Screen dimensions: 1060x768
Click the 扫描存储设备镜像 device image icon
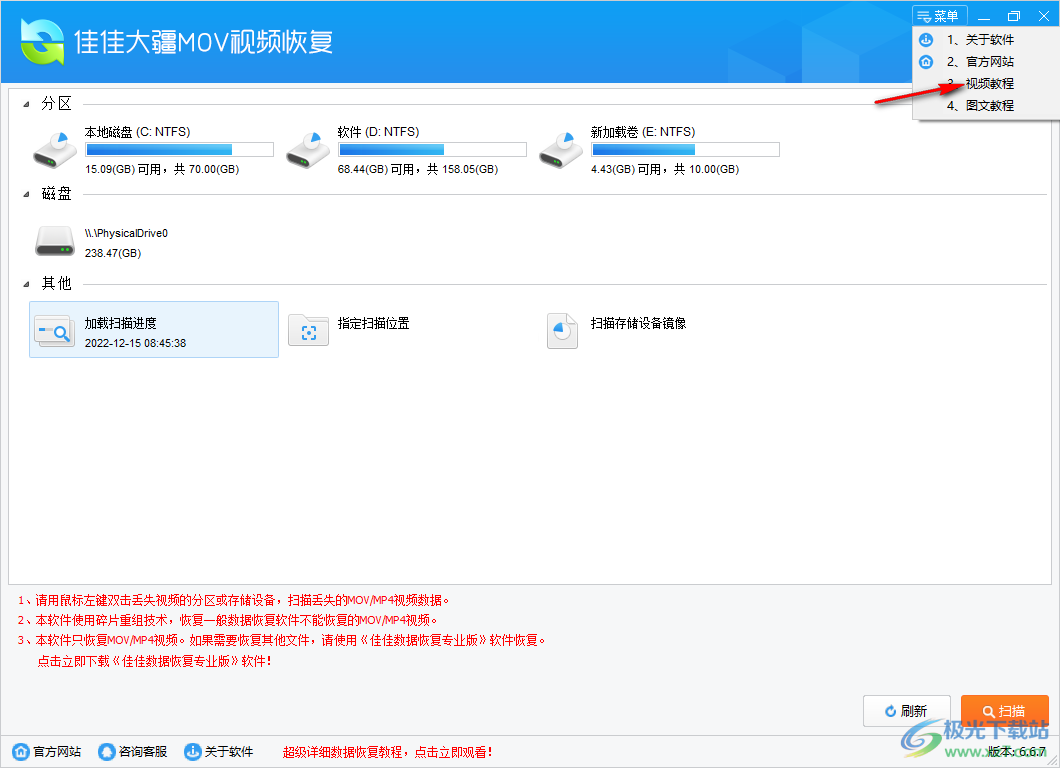(x=561, y=330)
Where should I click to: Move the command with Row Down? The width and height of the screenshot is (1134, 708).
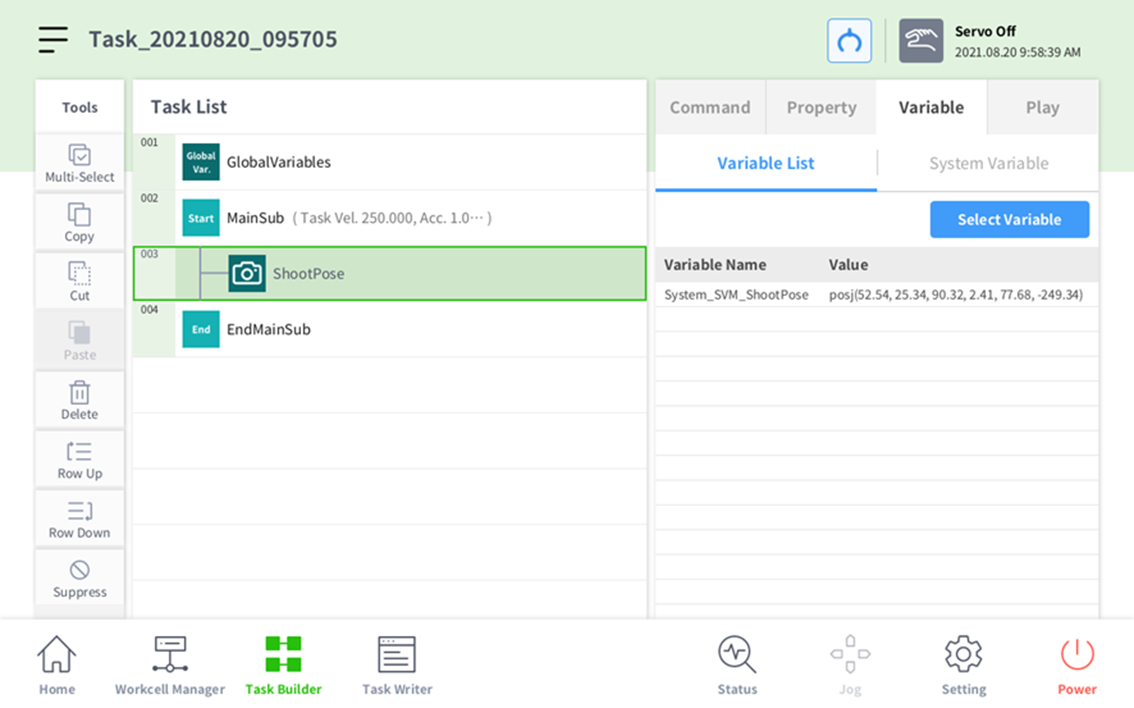pos(80,519)
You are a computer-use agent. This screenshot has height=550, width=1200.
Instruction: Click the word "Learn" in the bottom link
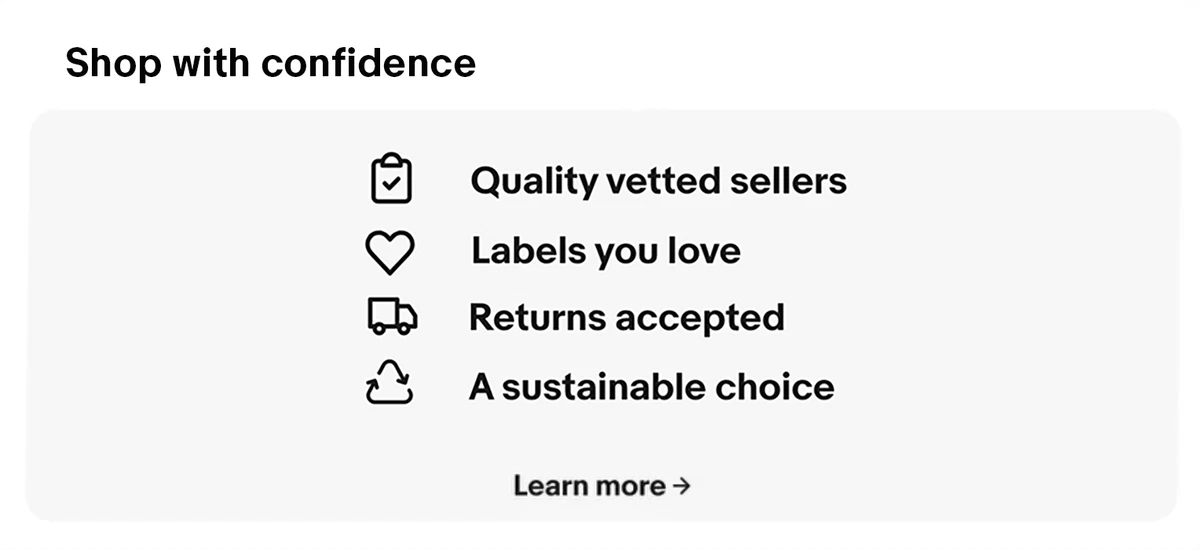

- - - - - - -

Action item. When you give the entries again, keep them exact and omit any picture they contain.

Result of this exercise.
Screen dimensions: 1060x768
Click the 扫描存储设备镜像 device image icon
(x=561, y=330)
Where should I click to: Move the command with Row Down? The width and height of the screenshot is (1134, 708).
pos(80,519)
You are a computer-use agent. This screenshot has height=550, width=1200.
Instruction: Click the word "Learn" in the bottom link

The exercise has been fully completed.